Sursitaire

Une fois encore il vérifie ce qu’il sait déjà. De ses doigts enfoncés dans la poche de son pantalon il recompte. La valeur des pièces qu’il identifie au toucher comme un aveugle lui permettra de s’acquitter du prix du verre de bière qu’un serveur vient de lui poser sur la table. Mathématiquement il lui resterait de quoi se payer la moitié d’un verre supplémentaire mais il sait que ce format diminué n’existe pas. Albert a la même allure qu’à peu près tout le monde dans ce bar annexe d’un grand hôtel. Sa mise est classique. Son costume sombre est élégant. Sa chemise nullement froissée  a deux jours mais cela ne ne se voit pas. Sa barbe a trois nuits, qu’importe, c’est la mode. Albert est fauché.
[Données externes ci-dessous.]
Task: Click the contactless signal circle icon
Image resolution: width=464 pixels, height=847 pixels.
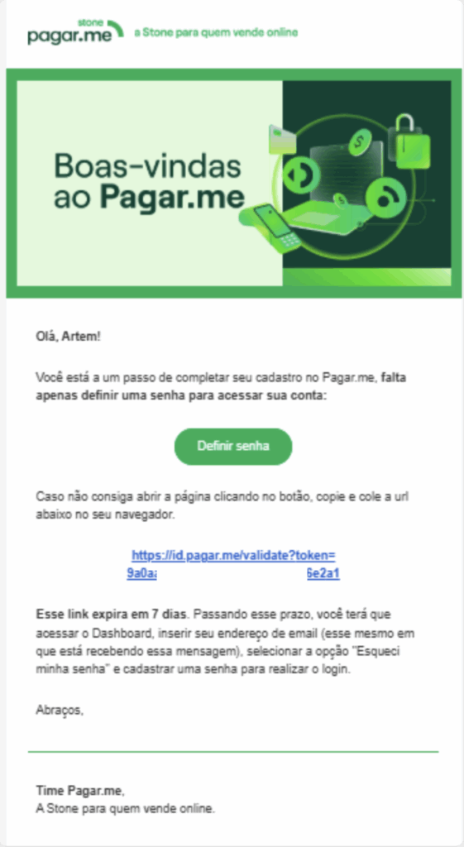Action: click(385, 199)
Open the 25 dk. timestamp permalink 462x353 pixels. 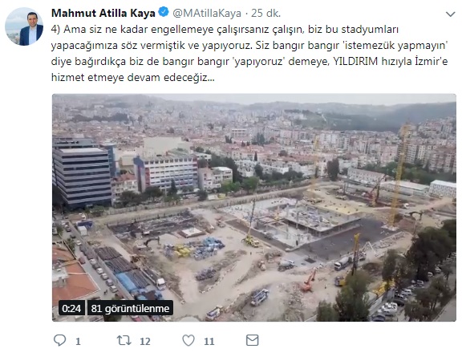pos(266,13)
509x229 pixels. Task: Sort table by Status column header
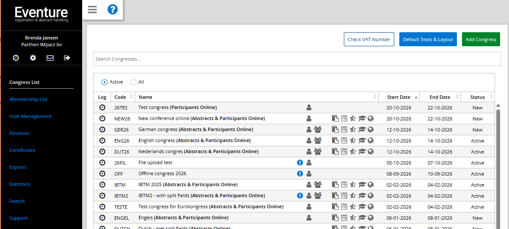point(477,97)
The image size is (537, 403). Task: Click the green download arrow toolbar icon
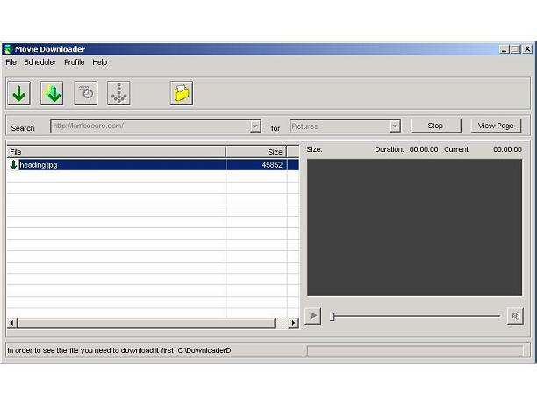click(x=18, y=92)
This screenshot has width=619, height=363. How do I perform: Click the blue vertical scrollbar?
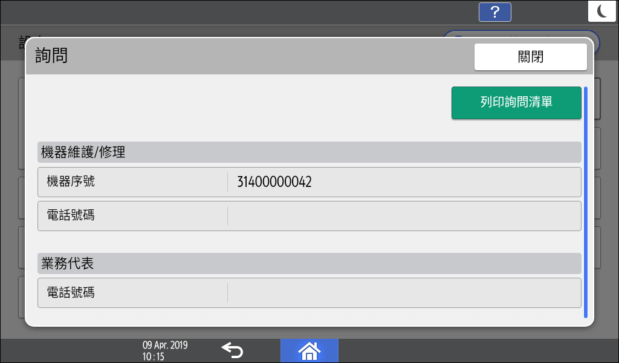pos(585,201)
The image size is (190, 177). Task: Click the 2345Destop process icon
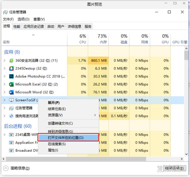coord(11,68)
Il joue la montre. S’il jouait sur le calendrier cela voudrait dire qu’il aurait de quoi tenir plusieurs jours. Mais son sursis se compte en heures. Albert a d’abord indiqué au serveur qu’il attendait quelqu’un de façon à retarder la commande. Il a saisi un journal parmi ceux mis à la disposition des clients sans arriver à lire vraiment. L’angoisse lui noue l’estomac et lui serre la gorge. Il regarde de temps sa belle montre de marque suisse avec le regard exaspéré de celui qui attend trop longtemps son rendez-vous. Il sort régulièrement son téléphone qui n’est plus connecté qu’au wi-fi de l’hôtel. Ce petit jeu n’intéresse à vrai dire personne. Cette comédie le rassure pourtant. La salle étant clairsemée il n’y a nulle raison pour qu’on l’invite à libérer la table. C’est ainsi qu’Albert a fini par héler le serveur et lui dire: « tant pis, je vais prendre une bière« . Le jeune homme a pris la commande avec une moue à tout faire, celle qui depuis longtemps approuve les états d’âme de tous les clients qui passent.
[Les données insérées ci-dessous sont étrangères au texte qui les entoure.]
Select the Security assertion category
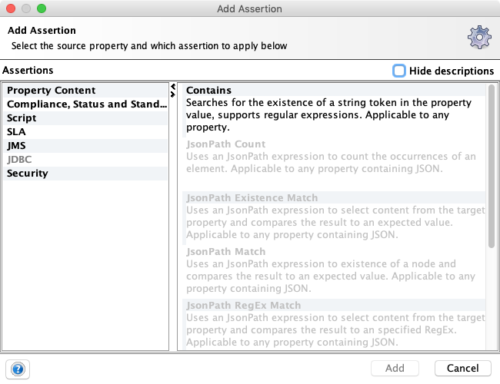The width and height of the screenshot is (500, 384). coord(28,174)
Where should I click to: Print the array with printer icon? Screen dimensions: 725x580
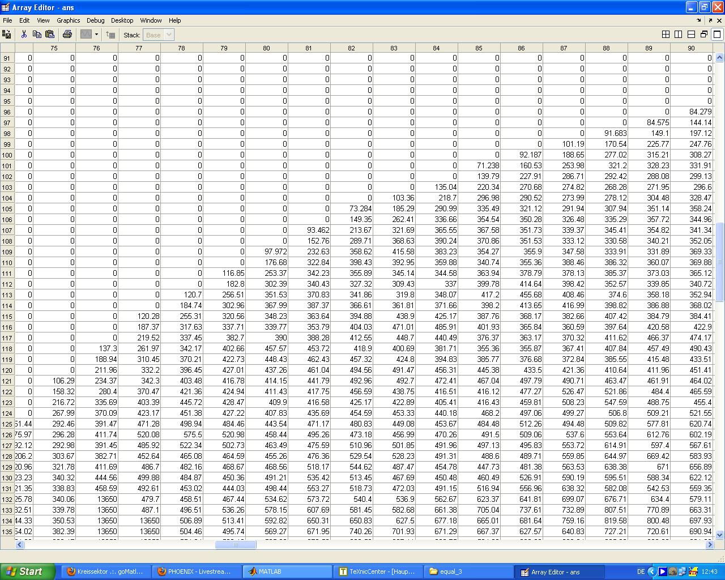[x=67, y=35]
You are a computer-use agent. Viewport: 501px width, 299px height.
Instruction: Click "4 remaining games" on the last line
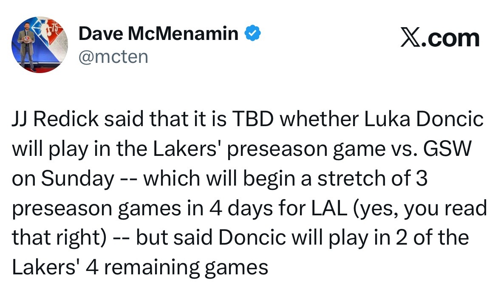[177, 268]
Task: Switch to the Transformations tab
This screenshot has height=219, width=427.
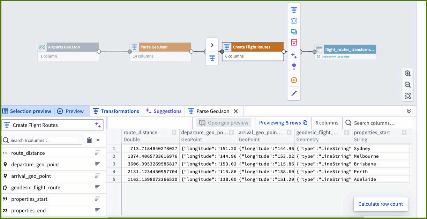Action: (116, 111)
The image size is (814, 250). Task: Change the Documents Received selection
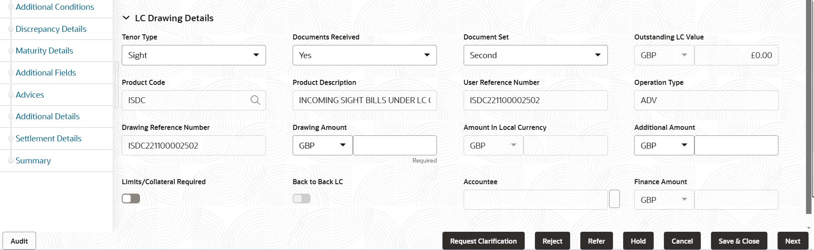(427, 55)
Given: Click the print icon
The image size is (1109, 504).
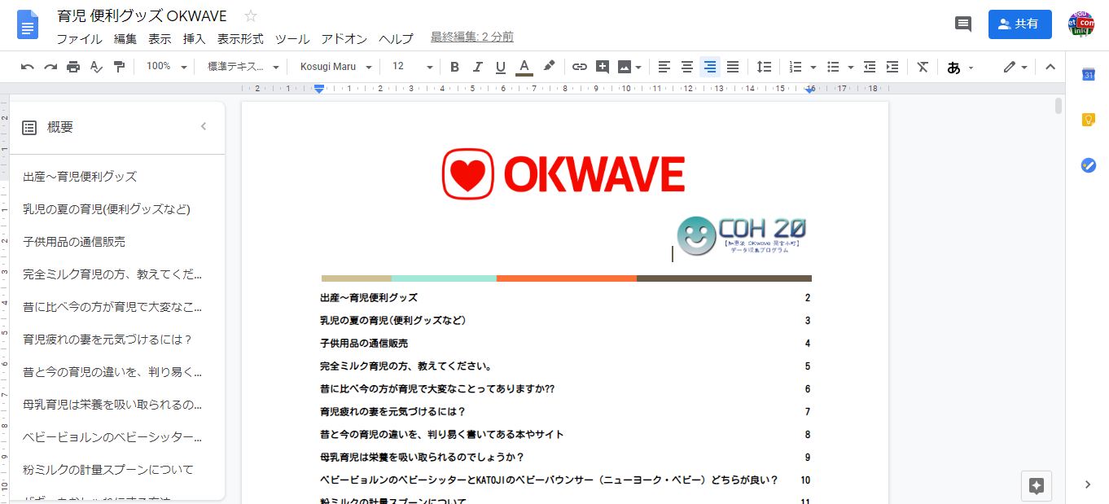Looking at the screenshot, I should (x=73, y=67).
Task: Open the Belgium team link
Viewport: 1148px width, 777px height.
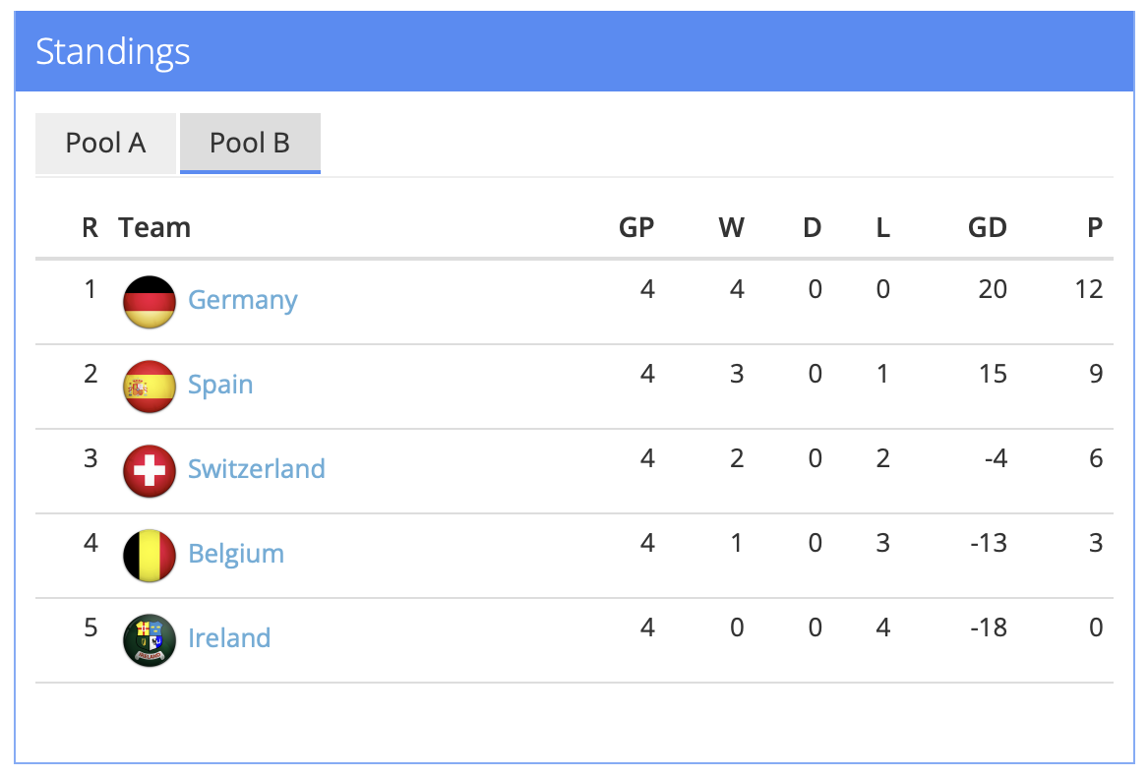Action: pos(236,553)
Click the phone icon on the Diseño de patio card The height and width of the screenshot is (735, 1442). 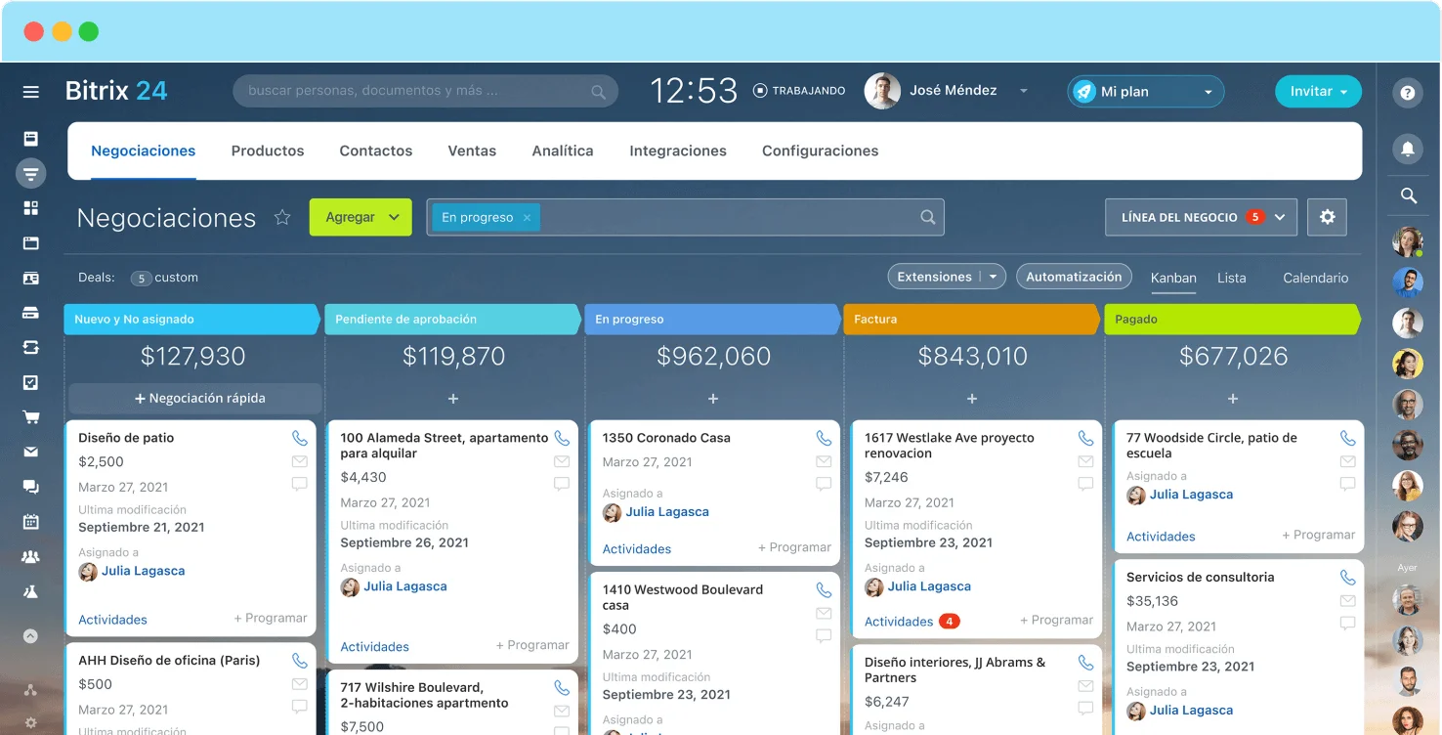(299, 438)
Sans que l’on ne sache trop pourquoi, le lieu s’intitule « American bar ». C’est marqué en lettres lumineuses à l’entrée du lobby et au-dessus du comptoir. La salle est occupée par des touristes ou des hommes d’affaires. Il y a ceux qui parlent et ceux très nombreux qui regardent leur messagerie sur leur téléphone. Albert les envie tous. Tous ces gens sont entre deux avions, de passage en ville, ils suivent un agenda électronique. Surtout, oui surtout, ils ont sur eux une carte de paiement qui leur permet et leur permettra de régler leur chambre, d’aller dîner, de prendre un taxi. Leur compte en banque leur ménage une sorte de corridor social où ils peuvent évoluer dans un confort certain. Ce soir ils dormiront dans cet hôtel, dans un avion, chez eux. Ils sont à l’aise malgré leurs soucis. Ils naviguent dans la vie avec un confort acquis.
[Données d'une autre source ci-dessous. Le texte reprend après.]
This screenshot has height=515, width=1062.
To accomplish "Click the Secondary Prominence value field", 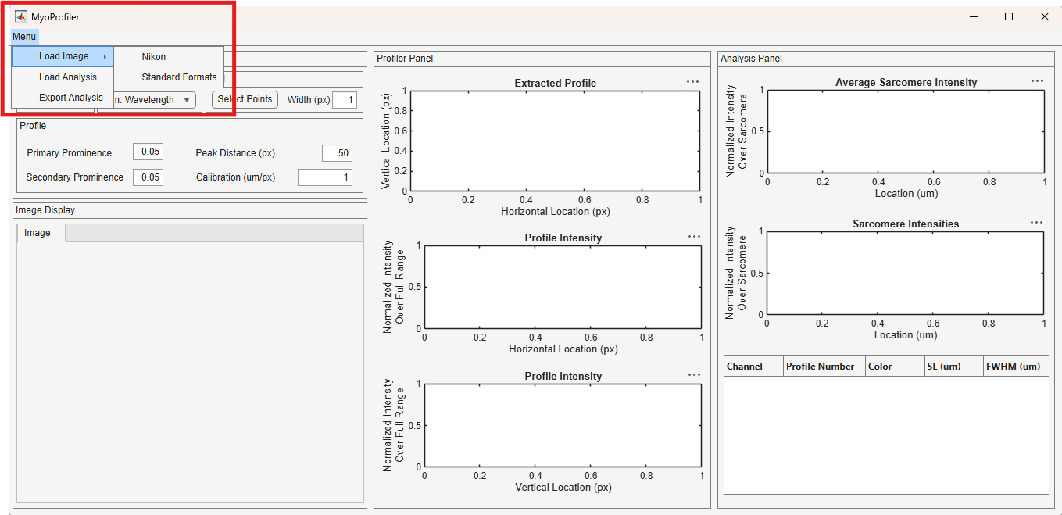I will (148, 177).
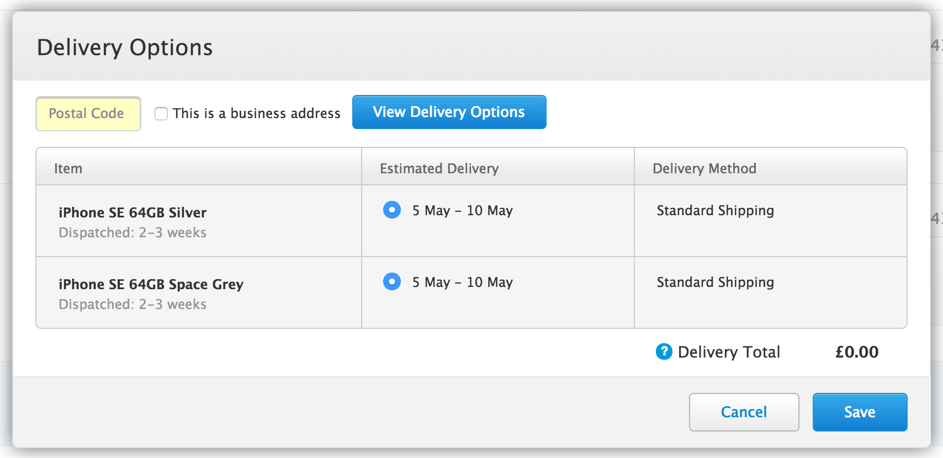The height and width of the screenshot is (458, 943).
Task: Click the Item column header
Action: (68, 168)
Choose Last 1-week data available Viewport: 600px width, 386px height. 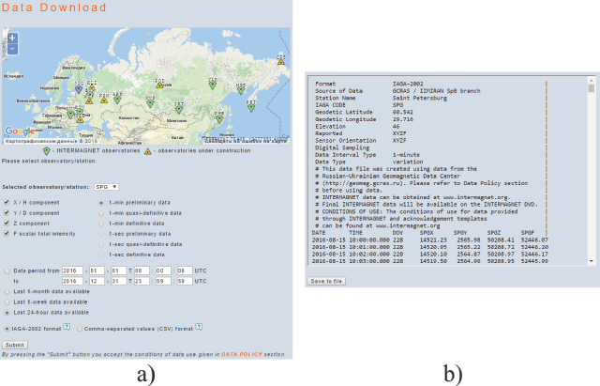pyautogui.click(x=7, y=301)
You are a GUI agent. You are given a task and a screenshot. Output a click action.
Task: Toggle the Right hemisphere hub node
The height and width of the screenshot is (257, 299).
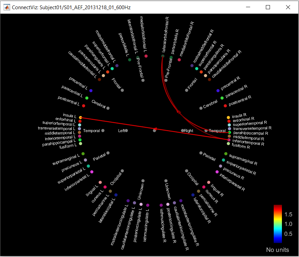[x=182, y=130]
Albert a choisi une bière parce que le verre est grand. Il est plus facile d’en prolonger la consommation. Il a l’air de la savourer à petites gorgées mais il regarde avec une appréhension cachée le niveau du récipient baisser. Il pense à un article sur un condamné à mort qui avait réclamé un deuxième verre puis une deuxième cigarette jusqu’à ce qu’un fonctionnaire lui dise « c’est l’heure maintenant il faut y aller« . Il ne peut se résoudre à sortir tout de suite. Cela fait déjà deux heures qu’il est là. Alors que son verre est maintenant presque vide il décide d’aller aux toilettes. Sous ses pieds il sent la belle moquette qui amortit chacun de ses pas. Les toilettes sont immaculées. On y trouve de quoi se rafraîchir. Il y a une lotion lavante doucement parfumée et des serviettes que l’on jette après usage dans une corbeille. Albert se lave les mains avec soin, passe une main dans ses cheveux et se voit dans le miroir sans croire que cet homme qui lui fait face doit sous peu rejoindre la rue et les premiers frimas de l’hiver.

Comme il fait bon dans ce hall à l’atmosphère idéalement conditionnée. Comme il voudrait y rester. Mais il va falloir y aller. Au lieu de s’asseoir à sa place il finit son restant de bière debout. Dans la la coupelle il dépose cinq pièces. Et lentement, douloureusement, il marche vers la revolving door qui laisse entrer et sortir tous ces humains, cette population à qui il appartient encore tant qu’il n’en aura pas franchi le seuil. Il quitte le bâtiment après avoir enfilé son chapeau et son manteau. Un lourd manteau de marque qui tient chaud.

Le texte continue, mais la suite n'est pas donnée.